At VMF, there have been several inspections over the past two years, but since last October Uralchem’s management has repeatedly blocked federal government inspectors from inspecting the plant for air emissions, waste handling standards, and ground pollution. Rosprirodnadzor and its parent ministry are reported to be preparing a criminal prosecution of VMF. Ministry sources said they are surprised by the prospectus claims. On April 21, a Moscow court upheld the inspection agency’s right to make unscheduled checks of the plant. Rinat Gizatulin, head of ecology at the ministry in Moscow, says the latest ruling “proves once again that the actions of Rosprirodnadzor [are] recognized as lawful and consistent with federal law…during the trial it was established that neither the right nor the legitimate interests of OAO Voskresensk Mineral Fertilizers are violated during unscheduled inspections. Testing is conducted strictly within the current legislation of Russia.”

In France and in England, international environmental protection organizations have joined local groups, and the Russian Socio-ecoological Union to mount a campaign against permitting the construction of Uralchem’s chemicals and fertilizer storage plant and transshipment terminal at Dieppe. If this goes according to plan, the facility will start building in May of this year and be completed in a year’s time. French protesters have published details of the frequent accident rate at Uralchem’s Russian plants, and called on the underwriting banks to withdraw from Uralchem’s London IPO.

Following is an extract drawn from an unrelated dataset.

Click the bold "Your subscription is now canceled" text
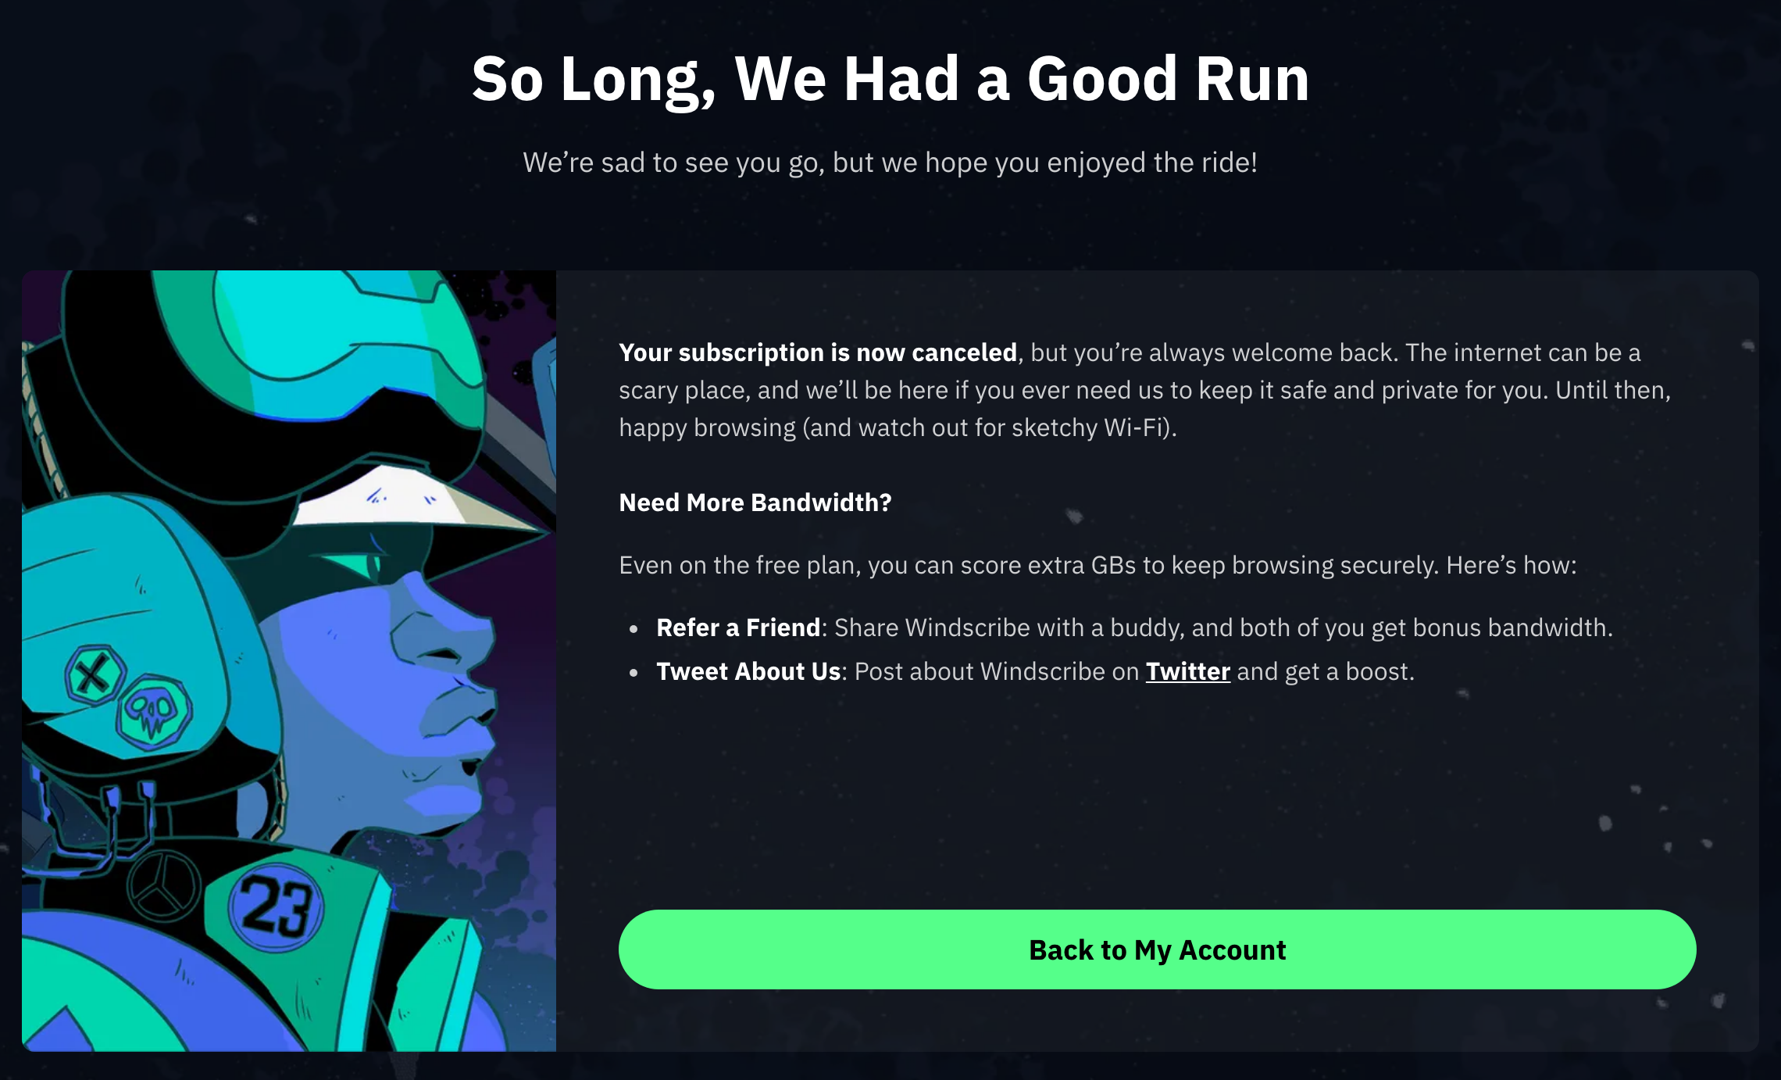Screen dimensions: 1781x1080 point(818,353)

Uralchem acknowledges that the campaign is having an impact on the stockmarket. According to the prospectus, “the operations of our plants, as well as our plans and projects, attract attention of various environmental organisations, activists and press. There have been several publications in the media in connection with our production facilities, as well as our project in Dieppe, France, which contained allegations of violations by us of environmental laws and regulations, technological accidents and failures and other speculations. Such speculations and allegations in the media, whether or not accurate, and any similar publications in the future could adversely affect our business reputation and the trading price of the GDRs.”